Re: [openstack-dev] [neutron] API models [was: PTL candidacy]

2017-01-25 Thread Kevin Benton
>This is why it should be easy to do.  The easier it is, the more Neutron
work you'll have time for, in fact.

I agree that writing them should be easy. But I don't want to enable
operators to just tweak config files to alter APIs. So +1000 to developer
productivity. I just don't want it to circumvent sane API reviews.

>You have a team of core devs that can examine those proposed APIs - which
are in a simple DSL - and decide if they should be added to a repository,
which you can look at as an approval step when you decide they're worthy.

This sounds good.
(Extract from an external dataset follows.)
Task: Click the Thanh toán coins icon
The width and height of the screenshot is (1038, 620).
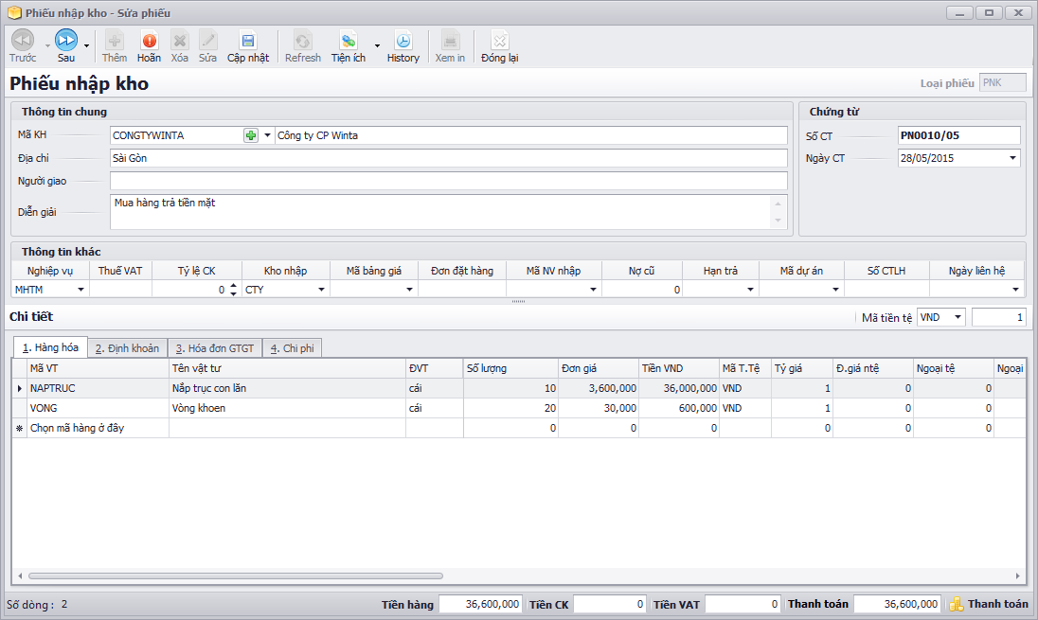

What I want to ensure is that step of review between the
experimentation bit and operators using it bit.

>Making it hard to write an API is putting a barrier to entry and
experimentation in the way.  Making it hard to standardise that API - by,
for instance, putting technical requirements on it that it be supportable
and maintainable, generally usable and of no impact to people who don't use
it - that's far more useful.

Agree.

>You refer to it as 'configuration defined' but the API description is not
a configuration language to be changed on a whim by the end user - it's a
DSL, it's code (of a sort), it's a part of the thing you ship.
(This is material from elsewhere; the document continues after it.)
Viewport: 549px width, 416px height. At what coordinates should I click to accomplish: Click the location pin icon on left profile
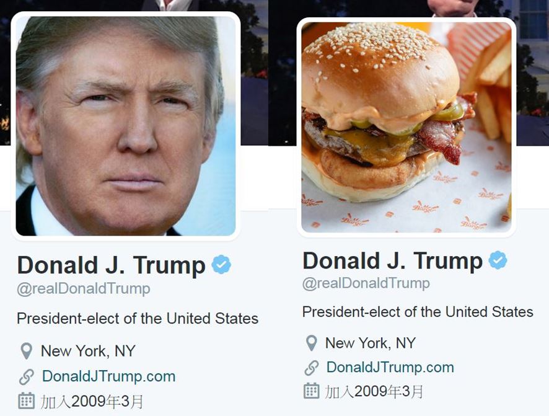point(26,351)
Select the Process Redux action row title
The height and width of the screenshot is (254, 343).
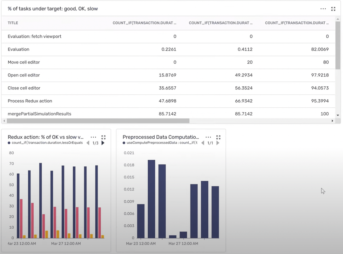point(30,101)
It's configuration defined in the sense that two people using gluon source
from different YAML configurations can end up with APIs that are completely
different and incompatible. That's problematic from an API user's
perspective because "this operator uses gluon" is sort of a useless
statement for understanding how to interact with the system.


>Again, I agree with this.  But again - one way of making standards is to
have a documented standard and two independent implementations.  We don't
see that today because that would be a huge effort.

Requiring two implementations is definitely something I don't want to
require. I would rather agree upon and accept experimental APIs that only
have one implementation than have a vendor do it on their own. It's usually
pretty easy to recognize when things are getting too vendor-specific even
if you don't have the implementation to test with.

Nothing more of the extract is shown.